-- Recorded information follows --

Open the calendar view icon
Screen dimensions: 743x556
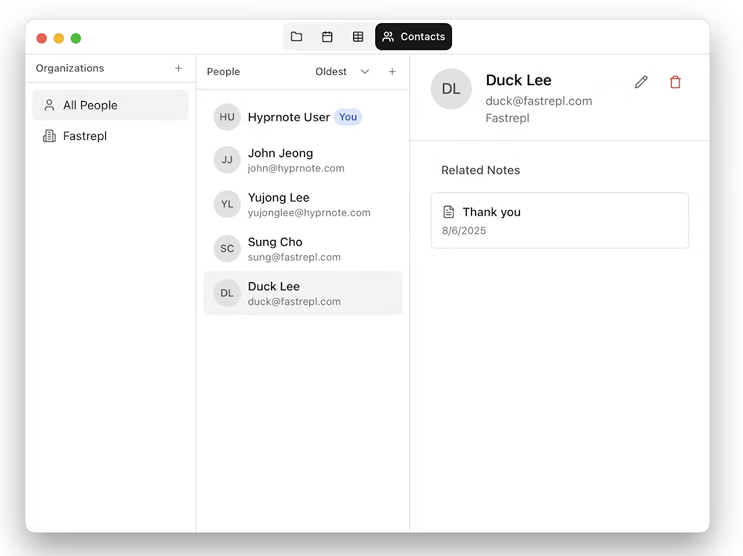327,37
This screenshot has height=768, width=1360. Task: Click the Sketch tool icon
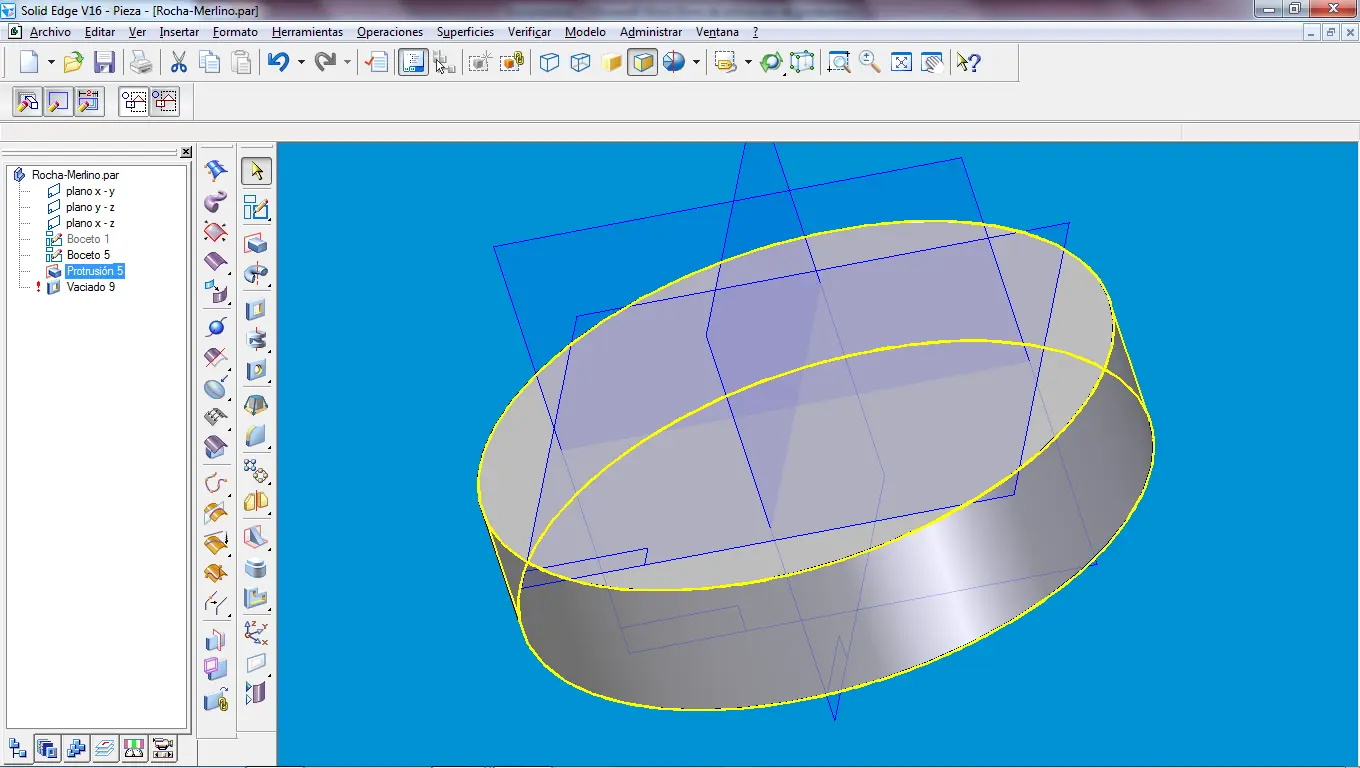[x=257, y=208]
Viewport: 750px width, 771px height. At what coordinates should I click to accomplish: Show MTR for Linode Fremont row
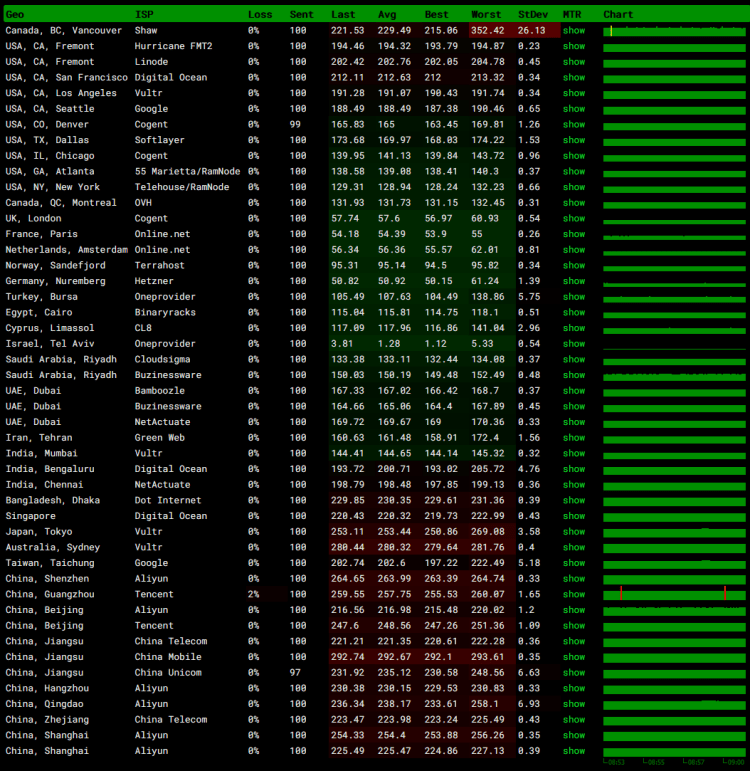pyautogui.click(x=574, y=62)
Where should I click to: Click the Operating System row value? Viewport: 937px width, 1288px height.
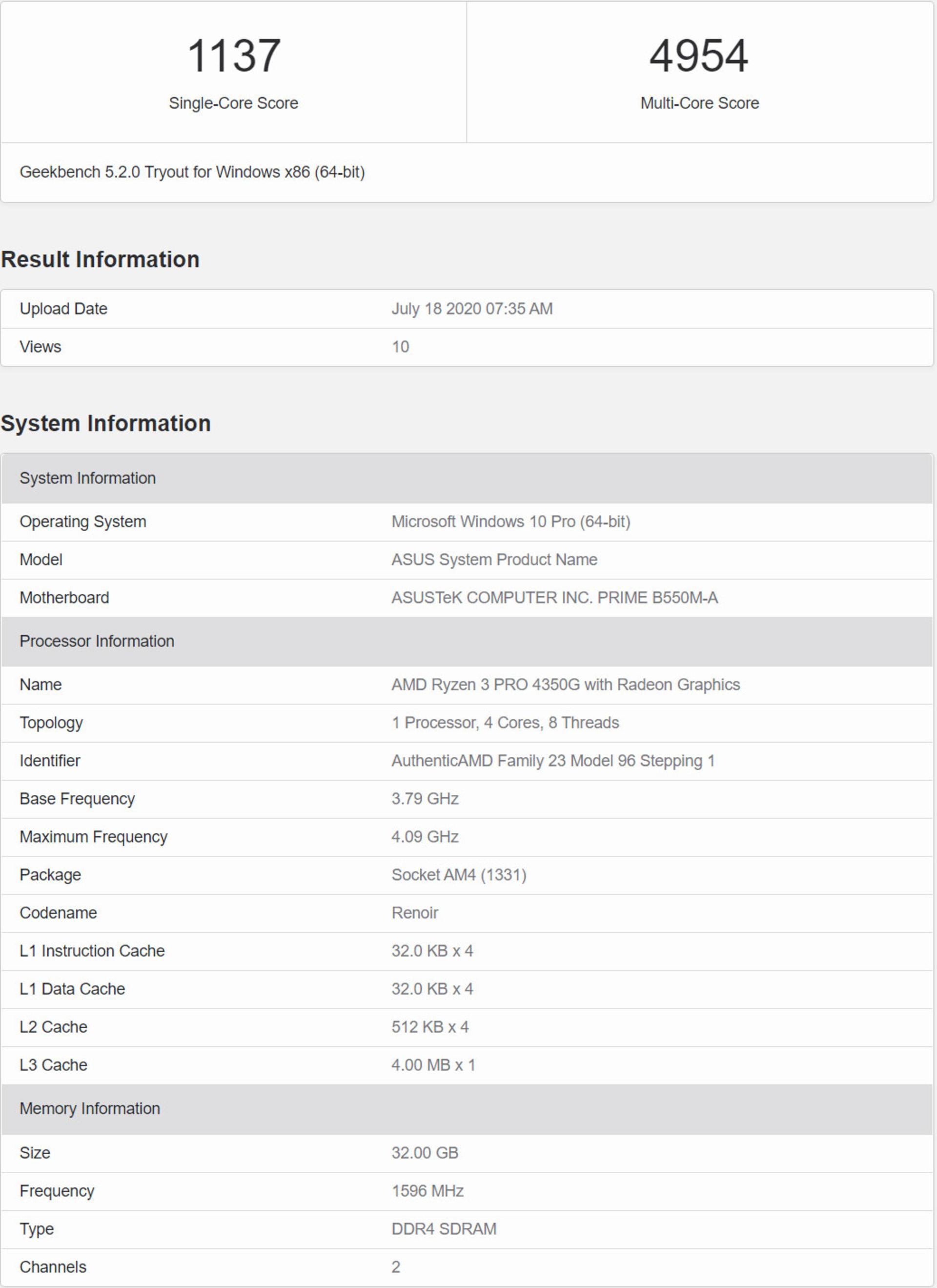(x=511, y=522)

-- Recorded information concluded --
-- Recorded information follows --

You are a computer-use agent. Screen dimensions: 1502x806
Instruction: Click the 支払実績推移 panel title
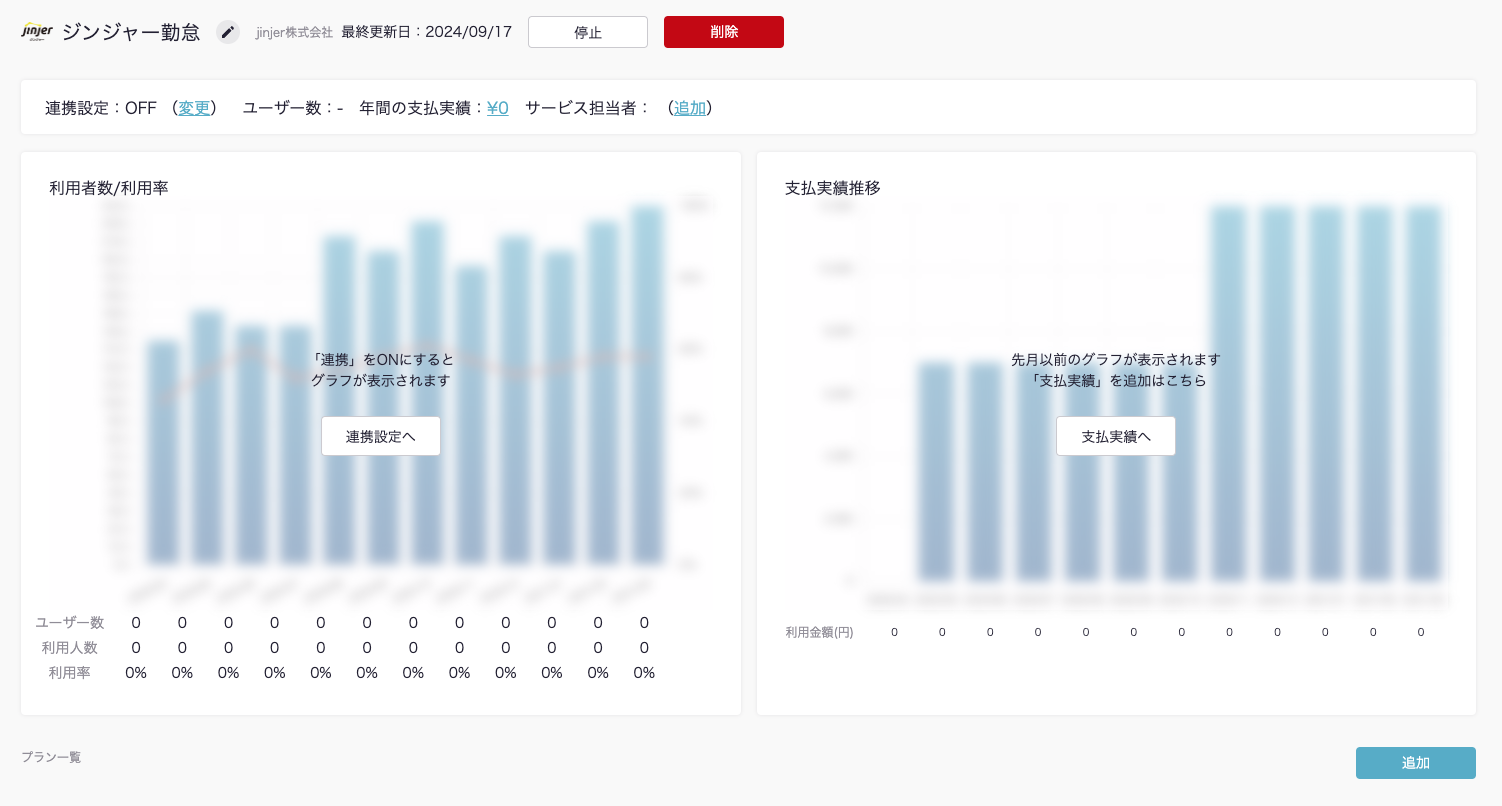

-- Recorded information concluded --

**What to produce**: Output the lines above exactly, but only those between the line holding "You are a computer-use" and the line holding "Instruction: Click the 支払実績推移 panel title", inclusive.

**Response for this exercise**:
You are a computer-use agent. Screen dimensions: 1502x806
Instruction: Click the 支払実績推移 panel title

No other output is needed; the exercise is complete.